10/01/2011

Contrarreforma




Ilán Semo

La Suprema Corte de Justicia de la Nación (SCJN) avaló finalmente los cambios al artículo 16 de la Constitución de San Luis Potosí, en los que se criminaliza a la mujer que pasa por la dramática situación de verse obligada a interrumpir un embarazo. Un aval similar fue otorgado a las modificaciones que se realizaron a la ley básica de Baja California. Con ello, la política promovida por el Partido Acción Nacional y la jerarquía eclesiástica para impulsar leyes locales que penalicen la libertad del derecho a decidir abarca a dos nuevas entidades.

Cabe destacar que el debate en el seno de la Corte mostró una institución que hoy en día está entrecruzada por la pluralidad y la libertad de que gozan los jueces para expresar su opinión libremente. La discusión fue ardua y, en momentos, álgida. Por lo pronto, atrás parecen haber quedado los tiempos del régimen autoritario en que ese tribunal fungía como una simple oficina de trámites de las necesidades y las necedades de la Presidencia. Un hecho que habla de un cambio sin duda relevante en la cultura jurídica del país. Seguramente todavía es difícil encontrar un ambiente similar en los tribunales estatales y locales, pero nunca se pierde la esperanza de que exista un trickle-down-effect también en el ámbito de las prácticas jurídicas. Olga Sánchez Cordero, Fernando Franco, Juan N. Silva Meza, José Ramón Cossío y otros más fueron los ministros que se opusieron abierta y radicalmente a esta involución legal. Sus argumentos quedarán en la memoria inmediata de un debate que seguramente se prolongará en los próximos años: la discusión en torno a la soberanía del cuerpo femenino.

¿Quién tiene el derecho y la potestad para regular (y hasta gobernar) las acciones por las que una mujer opta en el orden más elemental y más radical de su existencia, que es su cuerpo mismo? ¿El Estado? ¿La Iglesia? ¿La familia? ¿O simple y sencillamente ese yo desde el que habla y decide cualquier ser? Constreñir la soberanía sobre la intimidad del cuerpo es constreñir los tejidos más profundos de la libertad misma (y no sólo la de las mujeres). No hay que olvidar, si se quiere una metáfora aritmética, que la mitad de la libertad general, o más, es femenina. Es reducir el mundo femenino a la condición que preveía el orden premoderno: la condición no de una ciudadana, sino de un súbdito, atada al orden público mas por el principio de subalternidad que por el principio moderno de la autonomía.

El debate entre quienes están por el derecho a la vida y quienes lo están por la libertad de decidir se ha vuelto complejo y, sin duda, nada fácil.
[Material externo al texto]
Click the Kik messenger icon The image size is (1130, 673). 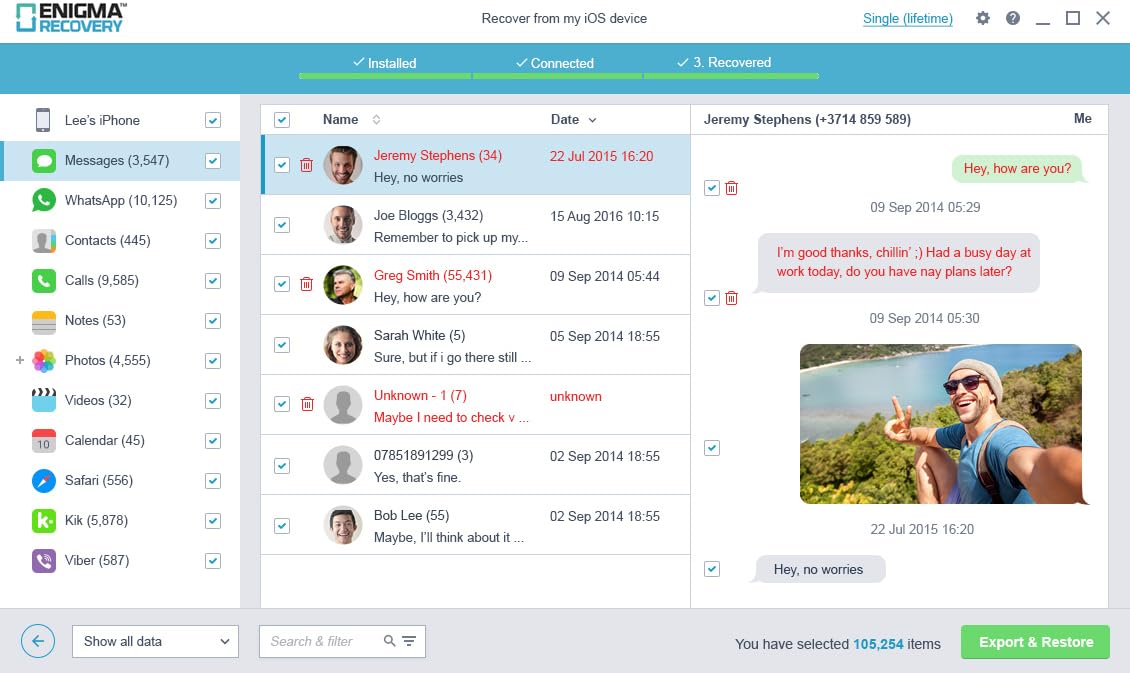44,520
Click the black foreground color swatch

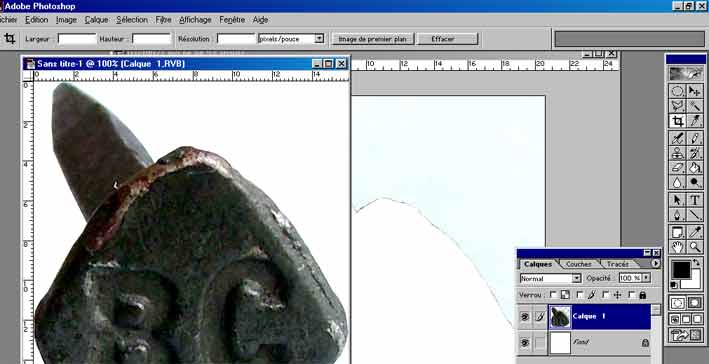pos(681,270)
Pero es evidente que quienes apoyan la opción pro-vida de esta disyuntiva en lo último en que están interesados es en el bienestar y en la integridad de las mujeres. Su apuesta es a la demografía y no a esa historia profunda, dramática e íntima en la que se resuelve cualquier destino. Porque un recién nacido es un destino completo, y mucho más aún.
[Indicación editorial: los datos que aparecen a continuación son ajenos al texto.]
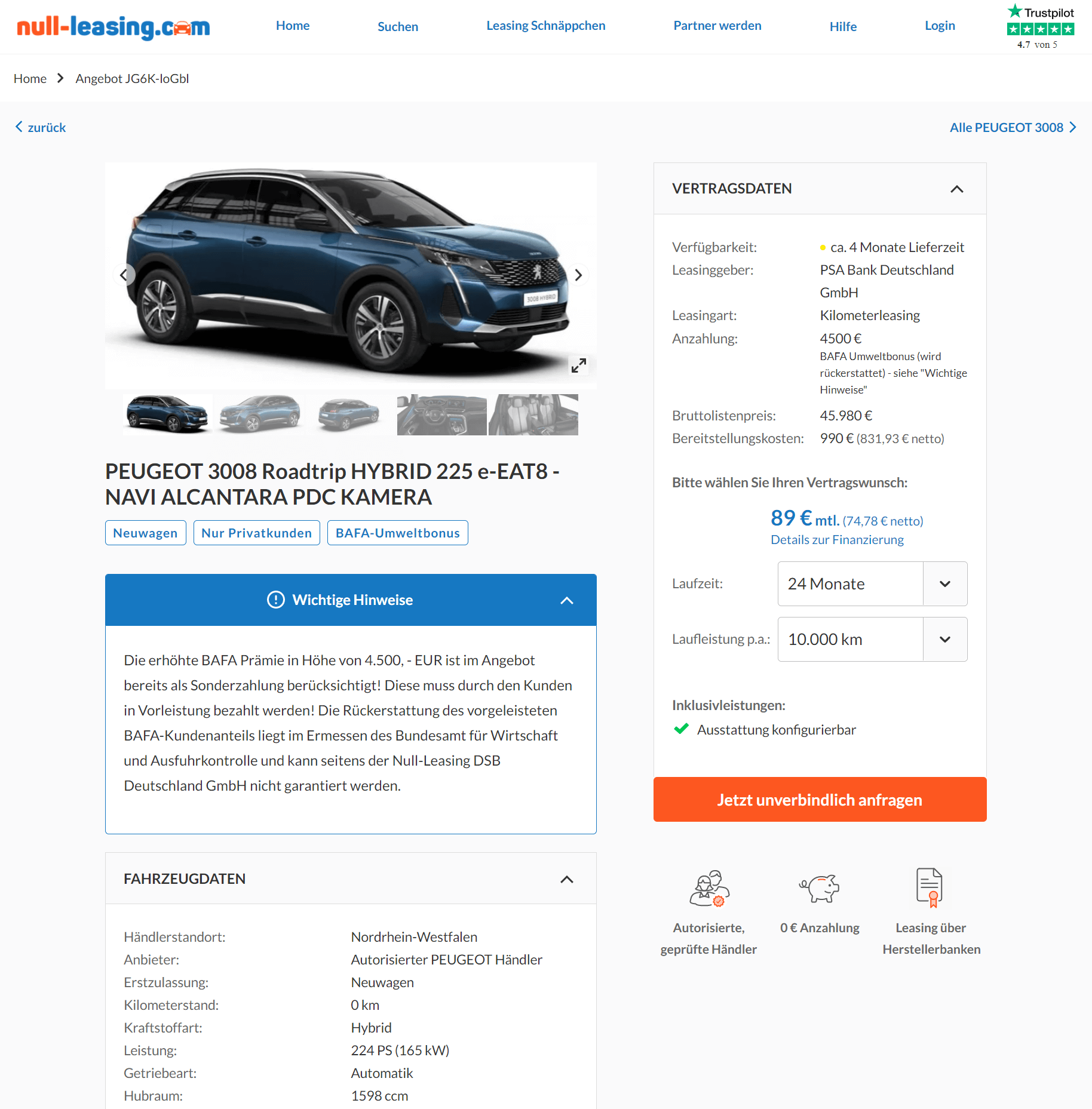The height and width of the screenshot is (1109, 1092).
Task: Click the piggy bank 0 € Anzahlung icon
Action: [x=820, y=888]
Lo relevante aquí, desde la perspectiva del contexto social y político en que se otorga el aval, es que continúa esa línea –que comienza desde el año 2000– de radical reducción de la laicidad del Estado. La jerarquía eclesiástica (para diferenciarla de la Iglesia en general, que es un universo compuesto por un vasto espectro de organizaciones y opciones) ha vuelto, una vez más, a intentar ejercer el control de los corredores donde sucede el proceso de toma de decisiones políticas. En el año 2000, la sociedad mexicana votó por la democracia, no por el retorno a esa seudoteocracia (revestida de república, la república católica si es que se admite el oxímoron) que gobernó al país durante la primera mitad del siglo XIX. La jerarquía eclesiástica no parece haber aprendido que un Estado cercado por una sola institución tan poderosa es un Estado destinado a la disfuncionalidad, a fracasar en el cumplimiento de sus tareas civiles. Digamos un Estado incapaz de producir los lugares que le permitan marcar las jurisdicciones de su poder real.

En este sentido, habría que pensar si la administración del PAN, que se inició en 2000, no debería ser caracterizada más como una política de la contrarreforma que por un afán de continuar con la modernización y la democratización del país. Ese anhelo profundo que inspiró las movilizaciones y las condiciones que hicieron posible que el régimen priísta cediera ante la demanda de su sustitución. La Iglesia actual parece atrapada en su miedo más antiguo: el miedo a la modernidad. El dilema es que está cubriendo al país con esa sombra.